# Partition Raw CSV Dataset Into Training/Testing Subsets

Suppose we have a directory with CSV files in it that collectively represent a dataset.  Each row in a file is of the form
$$f_1, f_2, \ldots, f_N, \ell_1, \ell_2, \ldots, \ell_K$$ where each $f_i$ is a feature and each $\ell_j$ is a ground truth label/category.  Assume there are several rows in each CSV file and several CSV files.  No guarantees that the examples are nicely shuffled among the files or organized in any particular order.  You get what you get.

We want to take all the examples in all the files, shuffle them all together, and redistribute them into a new set of files.  This new set will be partitioned into subdirectories, according to our training needs.  For example, if we're doing standard training we'll want three subdirectories: one for training, one for validation, and one for testing.  If we're doing K-fold cross validation, we'll want K + 1 subdirectories (K for training/validation and one for testing).

**ASSUMPTION**: We assume all the data from all the files fit in memory (+ virtual memory).  Obviously, this is not always the case.

In [None]:
SOURCE_DIR = 'cluster2D'
TARGET_DIR = 'dataset_cluster2D'
EXAMPLES_PER_FILE = 7

# List of subdirectories and the proportion of the total data allocated to each one
SUBSET_PROPORTIONS = {'train': 0.6, 'validation': 0.2, 'test':0.2}

# For K-fold cross validation, do this instead:
# K = ...
# SUBSET_NAMES = list(range(K)).append('test')
# SUBSET_PROPORTIONS = (K+1) * [1/(K+1)]  

In [None]:
import random
import os
import numpy as np

# Get list of input filenames to be put in the blender
input_csv_file_list = [os.path.join(SOURCE_DIR, x) for x in os.listdir(SOURCE_DIR) if x.endswith('.csv')]

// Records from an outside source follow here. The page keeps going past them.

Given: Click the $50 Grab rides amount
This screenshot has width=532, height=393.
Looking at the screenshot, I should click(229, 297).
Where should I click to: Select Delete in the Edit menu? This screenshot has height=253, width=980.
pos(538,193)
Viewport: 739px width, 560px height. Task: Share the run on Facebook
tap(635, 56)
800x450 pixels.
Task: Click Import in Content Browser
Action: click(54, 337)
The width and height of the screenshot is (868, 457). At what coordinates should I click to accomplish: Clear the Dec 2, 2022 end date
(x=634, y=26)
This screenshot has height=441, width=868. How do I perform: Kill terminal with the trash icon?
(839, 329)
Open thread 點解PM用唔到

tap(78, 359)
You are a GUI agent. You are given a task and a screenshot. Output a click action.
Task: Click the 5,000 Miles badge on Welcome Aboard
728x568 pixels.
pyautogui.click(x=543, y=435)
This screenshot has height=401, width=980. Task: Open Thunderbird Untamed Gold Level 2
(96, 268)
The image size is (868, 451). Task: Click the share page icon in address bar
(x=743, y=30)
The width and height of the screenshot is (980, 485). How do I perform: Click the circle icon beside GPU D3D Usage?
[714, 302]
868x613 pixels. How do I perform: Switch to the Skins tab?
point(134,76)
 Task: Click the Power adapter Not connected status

# Make a big list of all the lines in all the files and scramble it up
all_the_lines = []
for filename in input_csv_file_list:
    fid = open(filename, "r")    
    all_the_lines += fid.readlines()
    fid.close()    
random.shuffle(all_the_lines)

# For each subdirectory, find the block in 'all_the_lines' that that will be written to it.
# [This would look nicer done with list comprehensions, but we need to do everything in-place.]
subset_start = 0
n_lines = len(all_the_lines)
for subset in SUBSET_PROPORTIONS.keys():
    
    subset_dir = os.path.join(TARGET_DIR, subset)
    os.makedirs(subset_dir)
    
    subset_len = int(SUBSET_PROPORTIONS[subset] * n_lines)
    subset_end = subset_start + subset_len
    num_files_in_subset = int(np.ceil(subset_len / EXAMPLES_PER_FILE))
    
    # For each output file to be written in this subdirectory
    a = subset_start
    for i in range(num_files_in_subset):
        b = min(subset_end, a + EXAMPLES_PER_FILE)
        file_path = os.path.join(subset_dir, str(i) + '.csv')
        lines = all_the_lines[a:b]
        fid = open(file_path, "w")
        fid.writelines(lines)
        fid.close()
        a = b